Plasma TERT levels, to the best of our knowledge, have never been evaluated as prognostic marker in rectal cancer patients. Previous studies have indicated that telomerase activity and/or TERT expression rose along with tumour progression in colorectal cancer (Maláska et al, 2004; Terrin et al, 2008; Rampazzo et al, 2010, Kojima et al, 2011), and it is generally agreed that high levels of TERT and/or telomerase activity in tumour specimens are associated with poor prognosis (Bertorelle et al, 2014). Higher levels of TERT may be able to compensate for the greater shortening of telomeres, due to high proliferative activity. Beyond preserving telomere length, TERT might also increase the tumour’s malignant potential by acting as a growth-promoting and anti-apoptotic factor (Rampazzo et al, 2012; Saretzki, 2014; Celeghin et al, 2016). In a series of colorectal cancers (stage I to stage IV), the plasma TERT levels correlated with those in tumours, both when expressed as copies per ml and when normalised against HPRT1 (Terrin et al, 2008). The circulating TERT levels may reflect those in the corresponding cancer specimens.

In agreement with other data (Mass et al, 2010; Lim et al, 2015), we observed that patients with a good response to neoadjuvant therapy also had a better prognosis with respect to non-responder patients. The prognostic value of TRG was not, however, confirmed by multiple analysis. In addition, circulating CEA levels quantified several months after surgery, but not those before surgery, had an independent prognostic value. Multiple Cox regression analyses showed that only pathologic staging and plasma TERT levels were independent prognostic factors both at surgery and afterwards.
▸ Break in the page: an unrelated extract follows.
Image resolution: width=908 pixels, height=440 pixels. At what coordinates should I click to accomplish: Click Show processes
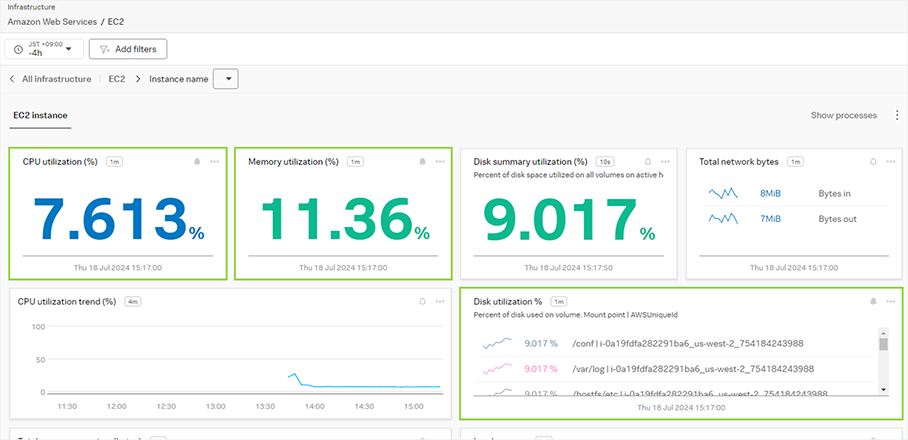tap(843, 116)
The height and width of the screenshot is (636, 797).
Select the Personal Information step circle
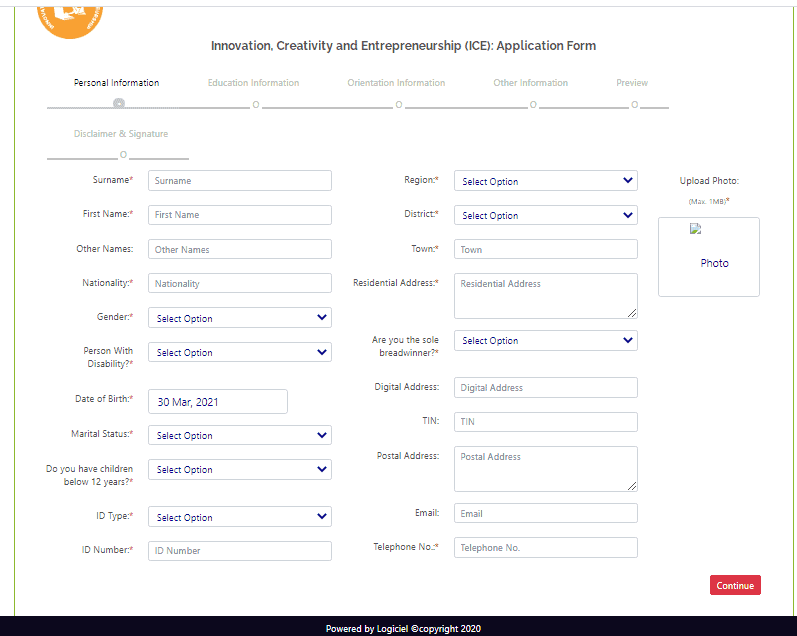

This finding is important as TERT level at the time of surgery could assist in selecting patients who would benefit from adjuvant chemotherapy.

In conclusion, the results of this study have confirmed that levels of TERT and their variations pre-post neoadjuvant therapy are predictive biomarkers of tumour response in rectal cancer patients who undergo CRT. They also showed that TERT levels before and after surgery are independent prognostic markers of disease outcome. Further studies, including standardised methods of RNA extraction and quantification, and standardised assay(s) to quantify TERT, are important to validate the predictive and prognostic roles of plasma TERT level, and to ascertain its reliability as a circulating biomarker to monitor in a minimally invasive way the response to therapy and the disease outcome in cancer patients.